START
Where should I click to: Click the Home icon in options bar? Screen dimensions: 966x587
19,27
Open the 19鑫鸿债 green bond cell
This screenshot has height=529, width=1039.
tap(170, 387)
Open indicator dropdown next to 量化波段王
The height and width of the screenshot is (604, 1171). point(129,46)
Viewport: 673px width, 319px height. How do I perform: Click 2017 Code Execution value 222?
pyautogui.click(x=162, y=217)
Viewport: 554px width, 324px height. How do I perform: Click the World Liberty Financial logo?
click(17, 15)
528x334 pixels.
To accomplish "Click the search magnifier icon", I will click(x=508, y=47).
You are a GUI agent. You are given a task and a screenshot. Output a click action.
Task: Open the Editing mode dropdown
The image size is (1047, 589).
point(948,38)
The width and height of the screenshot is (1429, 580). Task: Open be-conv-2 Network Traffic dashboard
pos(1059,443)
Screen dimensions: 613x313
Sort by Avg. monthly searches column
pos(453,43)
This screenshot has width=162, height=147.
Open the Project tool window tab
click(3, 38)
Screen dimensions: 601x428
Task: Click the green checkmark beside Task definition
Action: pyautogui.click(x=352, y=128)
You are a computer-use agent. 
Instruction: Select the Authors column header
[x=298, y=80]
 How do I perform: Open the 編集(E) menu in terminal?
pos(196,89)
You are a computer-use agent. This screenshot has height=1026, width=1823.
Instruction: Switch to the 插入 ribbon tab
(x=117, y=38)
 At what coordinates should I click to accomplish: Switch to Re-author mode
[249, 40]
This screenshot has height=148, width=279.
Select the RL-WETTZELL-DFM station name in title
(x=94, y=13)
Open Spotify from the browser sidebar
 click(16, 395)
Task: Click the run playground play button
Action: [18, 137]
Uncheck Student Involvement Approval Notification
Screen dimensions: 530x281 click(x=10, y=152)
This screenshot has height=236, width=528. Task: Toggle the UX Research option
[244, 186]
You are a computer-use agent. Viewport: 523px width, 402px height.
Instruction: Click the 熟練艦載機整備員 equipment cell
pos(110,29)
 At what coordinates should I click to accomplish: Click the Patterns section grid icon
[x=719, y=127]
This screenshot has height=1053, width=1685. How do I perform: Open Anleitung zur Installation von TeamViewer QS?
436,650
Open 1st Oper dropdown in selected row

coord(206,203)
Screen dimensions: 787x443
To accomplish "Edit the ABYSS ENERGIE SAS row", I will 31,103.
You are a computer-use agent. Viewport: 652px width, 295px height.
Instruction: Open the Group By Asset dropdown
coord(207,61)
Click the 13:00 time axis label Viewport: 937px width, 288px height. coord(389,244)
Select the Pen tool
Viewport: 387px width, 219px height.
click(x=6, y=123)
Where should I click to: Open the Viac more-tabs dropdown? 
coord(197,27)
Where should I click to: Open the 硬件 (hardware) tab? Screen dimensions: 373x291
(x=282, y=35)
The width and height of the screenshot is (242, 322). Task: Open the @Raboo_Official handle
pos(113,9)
END
_What is needed_: Return the records exactly as they appear, starting with the line that contains "This screenshot has width=162, height=147." and going on through the line that contains "[x=298, y=80]".

_Reply_:
This screenshot has width=162, height=147.
Open the Project tool window tab
click(3, 38)
Screen dimensions: 601x428
Task: Click the green checkmark beside Task definition
Action: pyautogui.click(x=352, y=128)
You are a computer-use agent. 
Instruction: Select the Authors column header
[x=298, y=80]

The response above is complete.